Work task -
Lines outside the range are not wanted. Give again exactly the lines between the line holding "The width and height of the screenshot is (693, 784)." and the line holding "Click the undo arrow in timeline toolbar", inclusive, from the listing below.

Data section -
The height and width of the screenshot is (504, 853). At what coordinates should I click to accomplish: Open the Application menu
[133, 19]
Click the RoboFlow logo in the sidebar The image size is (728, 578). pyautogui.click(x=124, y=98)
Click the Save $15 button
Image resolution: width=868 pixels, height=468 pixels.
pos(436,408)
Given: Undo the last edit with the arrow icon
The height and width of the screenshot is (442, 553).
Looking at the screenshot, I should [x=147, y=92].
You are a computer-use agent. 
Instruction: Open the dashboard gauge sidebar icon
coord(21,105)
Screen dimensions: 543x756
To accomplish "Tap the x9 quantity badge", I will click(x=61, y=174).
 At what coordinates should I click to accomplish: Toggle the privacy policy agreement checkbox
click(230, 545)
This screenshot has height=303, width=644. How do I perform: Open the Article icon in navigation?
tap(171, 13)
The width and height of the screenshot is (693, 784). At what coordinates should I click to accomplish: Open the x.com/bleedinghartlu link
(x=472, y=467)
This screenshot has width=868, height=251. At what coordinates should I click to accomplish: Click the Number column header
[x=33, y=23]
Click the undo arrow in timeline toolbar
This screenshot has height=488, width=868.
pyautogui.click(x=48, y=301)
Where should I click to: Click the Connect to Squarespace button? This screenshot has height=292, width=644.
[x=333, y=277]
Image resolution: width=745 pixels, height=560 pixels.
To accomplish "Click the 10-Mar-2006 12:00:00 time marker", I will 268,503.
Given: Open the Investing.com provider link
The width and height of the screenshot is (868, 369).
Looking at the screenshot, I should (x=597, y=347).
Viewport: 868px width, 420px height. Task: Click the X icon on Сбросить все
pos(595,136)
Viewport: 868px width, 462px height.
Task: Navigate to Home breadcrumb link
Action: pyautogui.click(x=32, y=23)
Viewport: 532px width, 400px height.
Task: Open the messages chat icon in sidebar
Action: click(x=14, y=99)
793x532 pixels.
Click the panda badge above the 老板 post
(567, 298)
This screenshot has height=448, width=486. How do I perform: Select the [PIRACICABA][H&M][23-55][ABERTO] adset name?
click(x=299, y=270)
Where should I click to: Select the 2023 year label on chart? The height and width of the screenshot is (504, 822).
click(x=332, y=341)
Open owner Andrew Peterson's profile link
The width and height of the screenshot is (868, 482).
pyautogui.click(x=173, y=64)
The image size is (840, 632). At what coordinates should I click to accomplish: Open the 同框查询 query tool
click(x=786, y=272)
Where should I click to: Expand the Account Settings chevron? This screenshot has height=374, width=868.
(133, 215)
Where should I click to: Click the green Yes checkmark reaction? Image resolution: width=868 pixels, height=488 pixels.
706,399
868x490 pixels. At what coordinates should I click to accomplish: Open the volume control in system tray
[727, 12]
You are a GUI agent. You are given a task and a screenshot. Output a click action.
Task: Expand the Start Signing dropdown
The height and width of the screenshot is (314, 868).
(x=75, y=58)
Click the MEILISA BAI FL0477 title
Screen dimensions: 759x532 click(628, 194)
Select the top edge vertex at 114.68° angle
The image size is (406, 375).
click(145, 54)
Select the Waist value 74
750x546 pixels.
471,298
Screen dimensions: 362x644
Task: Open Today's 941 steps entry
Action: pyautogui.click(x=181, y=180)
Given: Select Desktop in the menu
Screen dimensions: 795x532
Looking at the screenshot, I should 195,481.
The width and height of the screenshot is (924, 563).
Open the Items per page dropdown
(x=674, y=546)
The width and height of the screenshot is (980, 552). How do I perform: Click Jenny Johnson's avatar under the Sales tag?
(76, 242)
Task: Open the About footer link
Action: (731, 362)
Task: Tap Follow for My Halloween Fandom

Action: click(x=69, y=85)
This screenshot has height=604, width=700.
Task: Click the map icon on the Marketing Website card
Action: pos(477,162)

Result of this exercise -
The width and height of the screenshot is (693, 784). At what coordinates should I click to accomplish: Open the x.com/bleedinghartlu link
(x=472, y=467)
This screenshot has width=868, height=251. At what coordinates should I click to accomplish: Click the Number column header
[x=33, y=23]
Click the undo arrow in timeline toolbar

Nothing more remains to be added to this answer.